Lauren did leave me with a gift through what as far as I know was her last project. I have a better understanding of others mental illness and forgiveness. Lauren Simonutti , Tasha Kniep, and Walter Carpenter, I can see the peace that you sought and I feel sad once again, but with an acceptance or at least an understanding that has been missing.
Here is a link to the 500photographers tribute to Lauren Simonutti. It is a honest and straight look in to who she was at that time.
Please everyone, take care of your self physically, spiritually (what ever that means to you), emotionally and mentally. There is always someone who loves you and there will be happiness, trust me on this.

Wednesday, May 2, 2012

Hells yeh

I played the most amazing helicon the other day. Don Godwin was kind enough to let me pick up his helicon for a few minutes after Raya Brass Band's set at Fifth Dimension. I could hit each note straight on and have it just hang in the air like a soap bubble. My helicon is more of a collaborative effort between me and the horn trying to find which octave I'm playing in and sort of sliding into something close to the note I want to hit. I was close to gather all the mediocre instruments I own and getting a down payment on just one good tuba.

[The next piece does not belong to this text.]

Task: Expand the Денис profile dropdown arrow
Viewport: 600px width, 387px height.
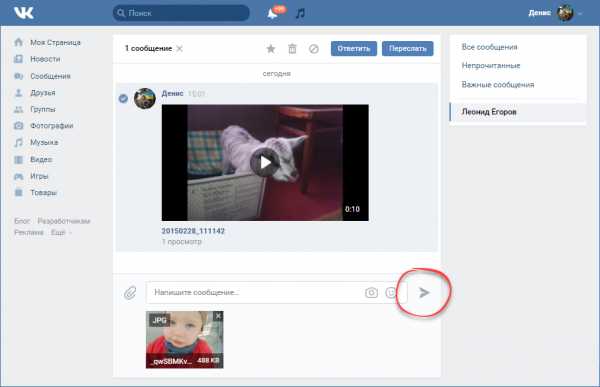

Having a good horn would help some, but it won't make me a good player. To be a good player I need to keep exploring and learning about music. I still don't reliably know the bass parts to a lot of the songs BBO plays, I often just go with my euphonium and play the melody because it is easy. I need to start looking at the songs musically and figure out what I can play that will support or best expand the song to what the band needs. I need to put the time in both playing and sitting down with a pencil and the charts marking it up.

For now, I'm trying to find a better matched mouthpiece for my horn. I'm playing the only mouthpiece in the shop that had a stem that fits and the cup is too shallow and too big around I think.

Blah blah blah

Hi Blog! 

I'm directing a scene in the water ballet again. We are still in development so trying to talk about it is like holding a tigers tail. At home my latest proclamation about the change in direction was met with hostile indifference. My creative process has lots of me just making announcements about my ideas with out warning or context. On the list of eye rolling subjects are brass instruments, and pretty much anything involving my day job. But that is what a blog is for right?